The Art of Remembrance
May 26, 2016
Wilma Bulkin Siegel, MD, Woman’s Medical College of Pennsylvania ‘62, admits that war is a strange part of her history. Growing up in the late 1930s and 40s during World War II the fear of the unknown was always present, and threats of enemy attacks loomed heavily in her thoughts.
What also prevailed, she said, was a sense of unity. “The country came together to fight a single enemy. I remember many windows with flags with varying stars for servicemen in action or the gold star of those who had given their lives for our nation,” said Siegel.
In recent years, Siegel began seeing similar scenes once again with the wars in Iraq and Afghanistan – flags in windows, reports of nearly 10 American service members killed each day. “Certainly ‘enduring freedom’ is a worthy goal, but it comes at a very dear price,” she said.

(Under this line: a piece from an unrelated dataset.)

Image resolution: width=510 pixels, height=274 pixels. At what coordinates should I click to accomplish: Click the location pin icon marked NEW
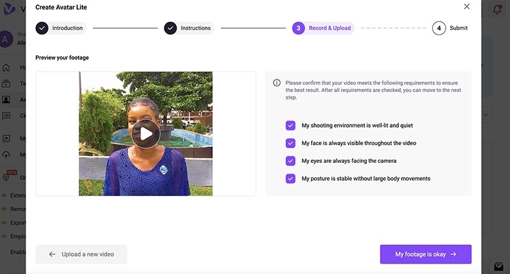(6, 178)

Siegel has had a distinguished career as a prominent New York City oncologist and is noted for being a pioneer in establishing one of the first hospices in the state of New York to accept AIDS patients. Now retired, Siegel has found a way to combine medicine with her other childhood career interest, painting.
“As a physician and an artist, I use my medical education and my art to find ways of healing people. It is my purpose in life to heal,” she said. Her process as a portrait artist is somewhat therapeutic in nature. “I must address the ‘truth’ of the individual. I observe and listen to the person before me, and paint individuals who have something to say about pertinent social issues.”

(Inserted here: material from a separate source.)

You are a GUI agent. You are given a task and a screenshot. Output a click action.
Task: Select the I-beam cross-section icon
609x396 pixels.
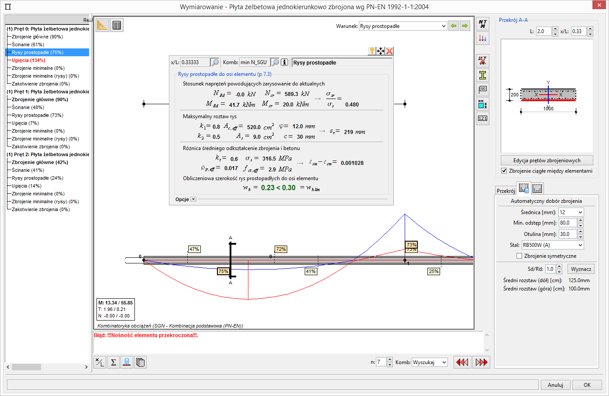[x=482, y=75]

Now an award-winning artist, Siegel has done series of people living with AIDS, survivors of AIDS, survivors of breast cancer, the homeless, the elderly, and a few years ago, Holocaust survivors and their World War II liberators. “Many of these people were in the final stages of their lives, so it was more important than ever to capture their faces and the thoughts behind their eyes,” Siegel noted.
In “The Art of Remembrance, Portraits and Conversations with Veterans Returning from Iraq and Afghanistan”, Siegel turned to those who were there to help decode the purpose of this war. A collection of 12 portraits of service members and excerpts telling their stories, which was displayed in Drexel’s Paul Peck Alumni Center from May 20-25, 2015, reveals the healing process through which the individuals are going.
Siegel felt this was a wonderful fit for the Drexel Community, especially surrounding the Memorial Day holiday, to remove the veil and unite others in their healing. “It is a conversation that I want to share with you so that we all together can better understand what the defenders of our country have gone through.”